Question

A nickel salt solution containing \[{\left[ {Ni{{\left( {{H_2}O} \right)}_6}} \right]^ + }\] is green in color on addition of KCN the green color disappears and the complex \[{\left[ {Ni{{\left( {CN} \right)}_4}} \right]^ - }\] is formed. Explain this observation.

Answer 1

Hint: In order to solve this question, we are going to first see the mechanism of the formation of the two compounds and the nature of the two ligands of the compounds. Due to the nature of the ligands, the pairing and the unpairing of electrons is decided and thus, the presence of colour to solution also.

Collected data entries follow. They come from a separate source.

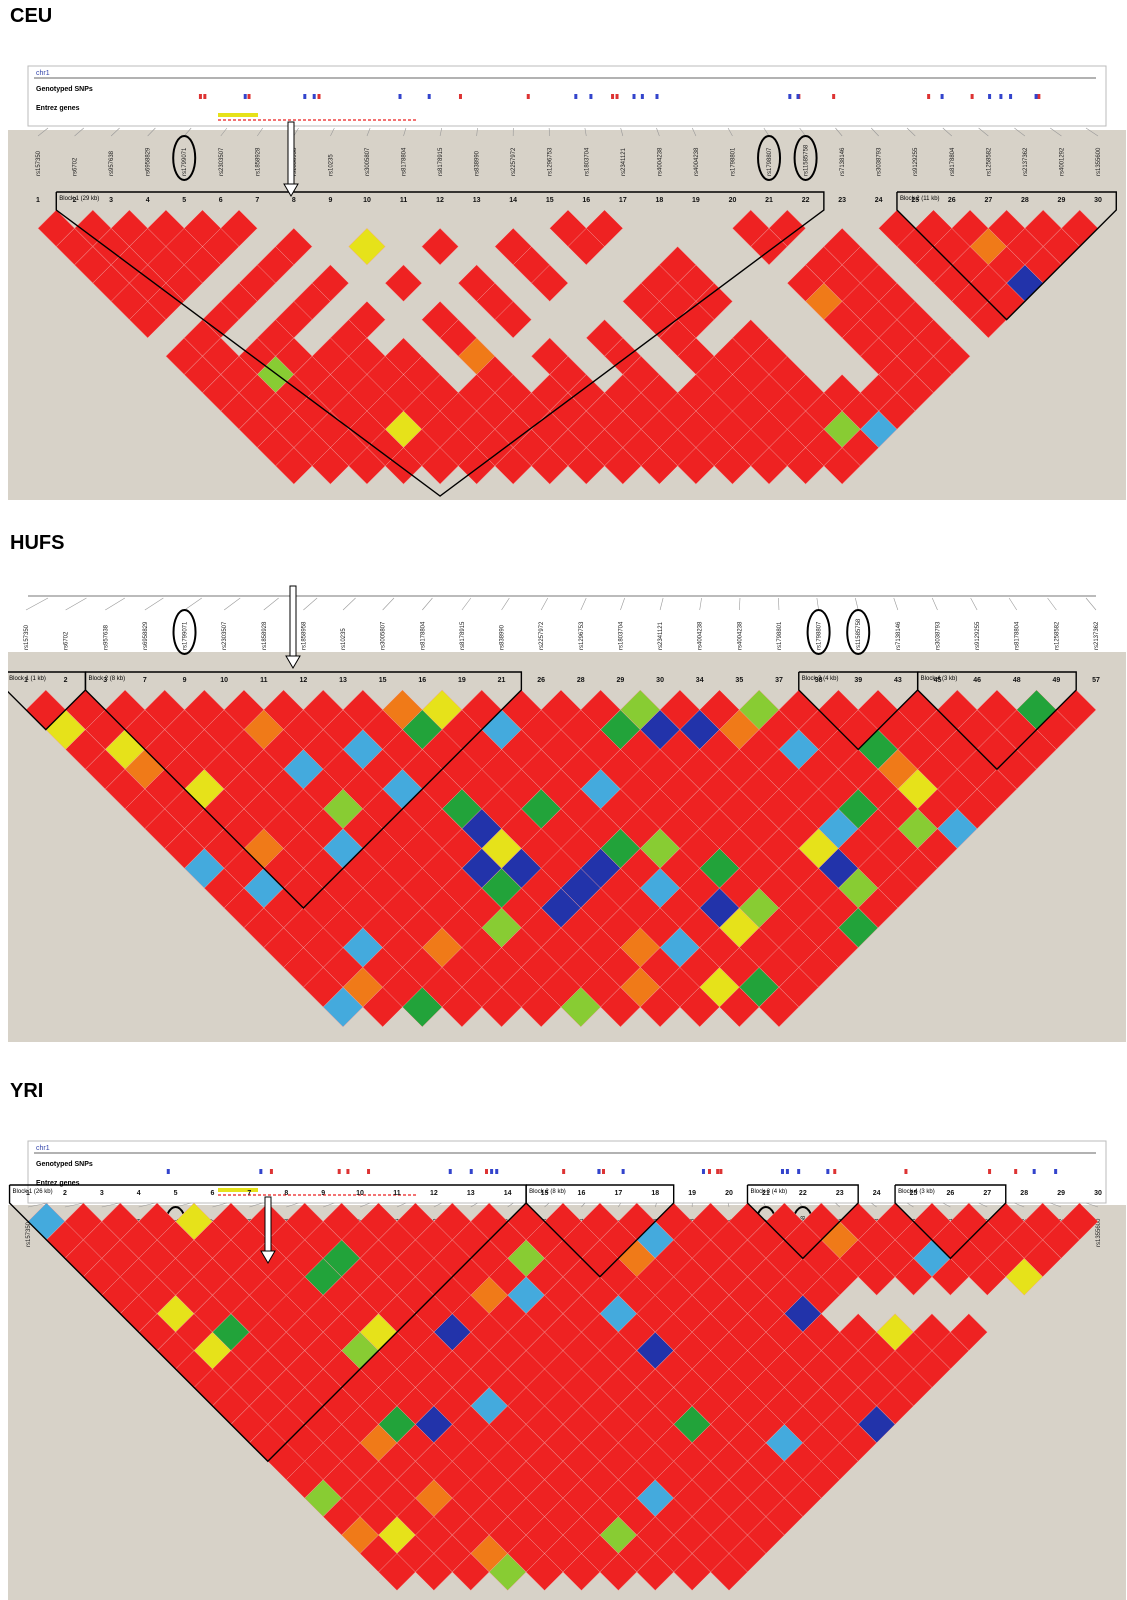  What do you see at coordinates (843, 162) in the screenshot?
I see `ceu-snp-id-label: rs7138146` at bounding box center [843, 162].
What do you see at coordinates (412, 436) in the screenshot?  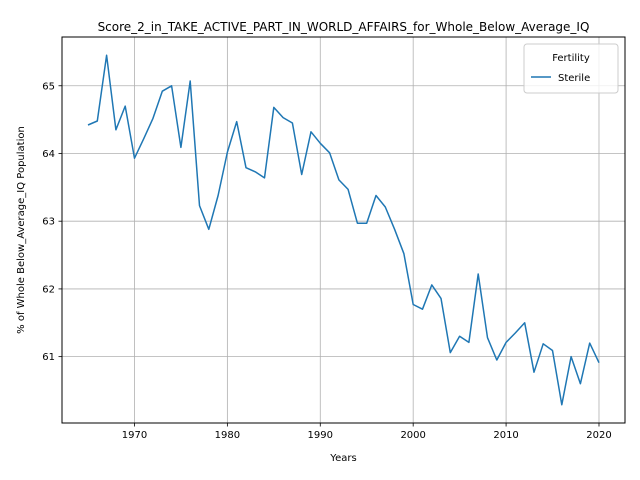 I see `x-tick-label: 2000` at bounding box center [412, 436].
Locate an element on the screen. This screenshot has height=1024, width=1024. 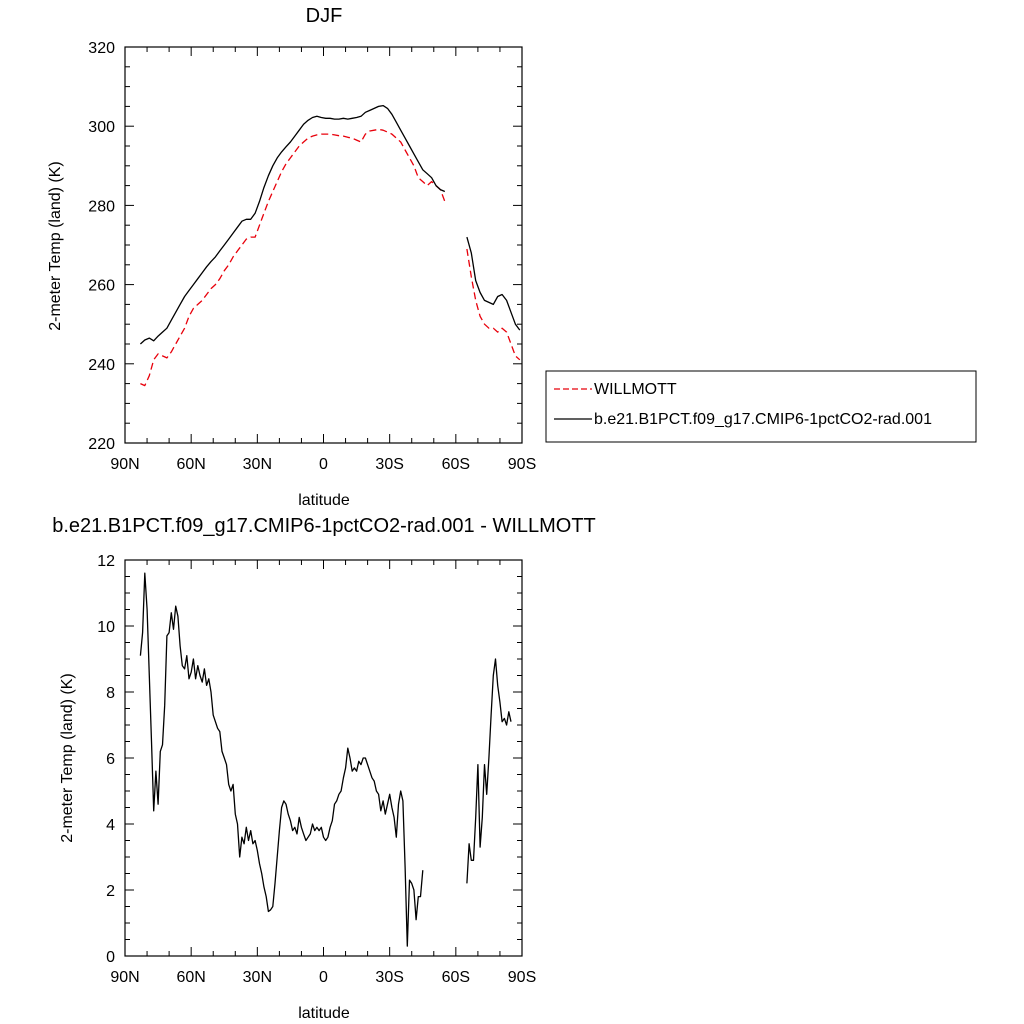
legend-box is located at coordinates (761, 406).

Complete step by step answer:
In the nickel salt solution containing \[{\left[ {Ni{{\left( {{H_2}O} \right)}_6}} \right]^ + }\], the ligand\[{H_2}O\] is unpaired which causes the electrons present also to be unpaired. Now these electrons make\[d - d\]transition and emit the energy so as to give colour to the compounds. However in\[{\left[ {Ni{{\left( {CN} \right)}_4}} \right]^ - }\], the ligand present is \[CN\]which a strong ligand in nature is. Thus, there are no unpaired electrons present in the compound and only the paired ones as the pairing is done by the presence of this ligand. Thus, there is no unpaired electron to make the\[d - d\]transition. Thus, this doesn’t cause any colour to the compound.
Therefore, the green coloured compound containing\[{\left[ {Ni{{\left( {{H_2}O} \right)}_6}} \right]^ + }\], on addition of \[KCN\ ]forms the complex \[{\left[ {Ni{{\left( {CN} \right)}_4}} \right]^ - }\] and makes the green colour to disappear from the solution.

Note: Ligands that produce a large splitting are called strong field ligands, and those that produce a small splitting are called weak field ligands. The strong ligands cause all the unpaired electrons to get paired and no \[d - d\] transitions, however, weak ligands have unpaired electrons and so \[d - d\]transitions are there.